Researchers James W. Martin, George W. Christopher and Edward M. Eitzen writing in a publication for the US Army Medical Department Center & School, Borden Institute, found that "In retrospect, it is difficult to evaluate the tactical success of Captain Ecuyer's biological attack because smallpox may have been transmitted after other contacts with colonists, as had previously happened in New England and the South.

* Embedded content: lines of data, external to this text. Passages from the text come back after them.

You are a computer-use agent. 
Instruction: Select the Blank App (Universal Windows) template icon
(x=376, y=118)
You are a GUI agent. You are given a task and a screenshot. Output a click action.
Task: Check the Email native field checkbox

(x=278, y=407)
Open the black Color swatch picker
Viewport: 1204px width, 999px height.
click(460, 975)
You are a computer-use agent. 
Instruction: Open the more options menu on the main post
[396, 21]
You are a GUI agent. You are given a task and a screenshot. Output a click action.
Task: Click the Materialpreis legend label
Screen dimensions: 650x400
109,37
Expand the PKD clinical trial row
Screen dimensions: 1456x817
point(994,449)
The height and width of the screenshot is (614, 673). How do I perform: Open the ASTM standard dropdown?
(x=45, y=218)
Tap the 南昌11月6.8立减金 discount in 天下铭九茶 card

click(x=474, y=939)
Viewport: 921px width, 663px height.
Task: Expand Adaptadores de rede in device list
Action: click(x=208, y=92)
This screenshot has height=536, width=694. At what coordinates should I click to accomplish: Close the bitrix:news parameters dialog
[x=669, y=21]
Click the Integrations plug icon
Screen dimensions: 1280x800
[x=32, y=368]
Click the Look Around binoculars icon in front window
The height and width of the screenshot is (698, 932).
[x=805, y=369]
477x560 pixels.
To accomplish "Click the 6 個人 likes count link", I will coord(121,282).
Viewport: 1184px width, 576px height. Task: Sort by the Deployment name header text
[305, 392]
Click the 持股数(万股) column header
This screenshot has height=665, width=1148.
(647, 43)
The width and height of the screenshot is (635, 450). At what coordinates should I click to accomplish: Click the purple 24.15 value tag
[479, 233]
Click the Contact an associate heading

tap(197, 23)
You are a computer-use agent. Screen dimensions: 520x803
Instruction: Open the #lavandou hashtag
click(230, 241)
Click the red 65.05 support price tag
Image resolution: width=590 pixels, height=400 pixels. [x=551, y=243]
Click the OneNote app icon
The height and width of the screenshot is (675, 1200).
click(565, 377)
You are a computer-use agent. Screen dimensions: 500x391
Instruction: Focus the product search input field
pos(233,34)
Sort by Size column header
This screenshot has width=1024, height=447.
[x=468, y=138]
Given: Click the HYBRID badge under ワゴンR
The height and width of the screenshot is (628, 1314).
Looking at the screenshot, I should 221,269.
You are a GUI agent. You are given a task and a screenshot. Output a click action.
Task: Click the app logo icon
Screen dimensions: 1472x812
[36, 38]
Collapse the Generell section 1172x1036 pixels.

Although scabs from smallpox patients are thought to be of low infectivity as a result of binding of the virus in fibrin metric, and transmission by fomites has been considered inefficient compared with respiratory droplet transmission." In an article published in the journal Clinical Microbiology and Infection researchers Vincent Barras and Gilbert Greub conclude that “in the light of contemporary knowledge, it remains doubtful whether his hopes were fulfilled, given the fact that the transmission of smallpox through this kind of vector is much less efficient than respiratory transmission, and that Native Americans had been in contact with smallpox >200 years before Ecuyer’s trickery, notably during Pizarro’s conquest of South America in the 16th century. As a whole, the analysis of the various ‘pre-microbiological” attempts at BW illustrate the difficulty of differentiating attempted biological attack from naturally occurring epidemics.”